TASK ITEM.
Could you repeat, word for word, every line from the one containing "Task: Click the back arrow in Settings" through the final line of the records below, and nothing else?
• • •
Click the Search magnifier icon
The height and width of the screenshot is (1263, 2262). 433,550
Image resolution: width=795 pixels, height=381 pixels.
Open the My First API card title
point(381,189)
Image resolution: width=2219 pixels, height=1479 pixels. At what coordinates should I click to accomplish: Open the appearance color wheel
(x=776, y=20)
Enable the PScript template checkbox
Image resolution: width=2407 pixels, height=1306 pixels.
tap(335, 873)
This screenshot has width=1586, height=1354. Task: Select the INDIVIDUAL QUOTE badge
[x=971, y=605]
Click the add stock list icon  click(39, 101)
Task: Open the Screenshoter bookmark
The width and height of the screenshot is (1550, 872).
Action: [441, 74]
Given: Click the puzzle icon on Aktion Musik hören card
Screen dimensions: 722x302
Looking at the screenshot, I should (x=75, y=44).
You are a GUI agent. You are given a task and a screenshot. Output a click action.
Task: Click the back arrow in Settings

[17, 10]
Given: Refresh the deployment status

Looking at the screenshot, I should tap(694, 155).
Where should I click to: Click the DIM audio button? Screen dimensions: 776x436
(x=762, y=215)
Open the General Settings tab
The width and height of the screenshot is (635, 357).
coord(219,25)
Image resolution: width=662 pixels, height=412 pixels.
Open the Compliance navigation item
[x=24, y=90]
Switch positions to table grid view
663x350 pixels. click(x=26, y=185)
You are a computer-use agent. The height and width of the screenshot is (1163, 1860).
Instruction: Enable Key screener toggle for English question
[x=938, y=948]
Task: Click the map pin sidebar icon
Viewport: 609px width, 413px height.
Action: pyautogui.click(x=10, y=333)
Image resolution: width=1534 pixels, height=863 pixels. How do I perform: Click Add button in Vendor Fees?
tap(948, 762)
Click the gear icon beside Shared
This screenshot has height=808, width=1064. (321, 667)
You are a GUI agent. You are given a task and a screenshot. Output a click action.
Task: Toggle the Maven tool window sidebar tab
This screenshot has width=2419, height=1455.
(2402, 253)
• • •
EXERCISE RESPONSE.
Task: Click the back arrow in Settings

[17, 10]
Given: Refresh the deployment status

Looking at the screenshot, I should tap(694, 155).
Where should I click to: Click the DIM audio button? Screen dimensions: 776x436
(x=762, y=215)
Open the General Settings tab
The width and height of the screenshot is (635, 357).
coord(219,25)
Image resolution: width=662 pixels, height=412 pixels.
Open the Compliance navigation item
[x=24, y=90]
Switch positions to table grid view
663x350 pixels. click(x=26, y=185)
You are a computer-use agent. The height and width of the screenshot is (1163, 1860).
Instruction: Enable Key screener toggle for English question
[x=938, y=948]
Task: Click the map pin sidebar icon
Viewport: 609px width, 413px height.
Action: pyautogui.click(x=10, y=333)
Image resolution: width=1534 pixels, height=863 pixels. How do I perform: Click Add button in Vendor Fees?
tap(948, 762)
Click the gear icon beside Shared
This screenshot has height=808, width=1064. (321, 667)
You are a GUI agent. You are given a task and a screenshot. Output a click action.
Task: Toggle the Maven tool window sidebar tab
This screenshot has width=2419, height=1455.
(2402, 253)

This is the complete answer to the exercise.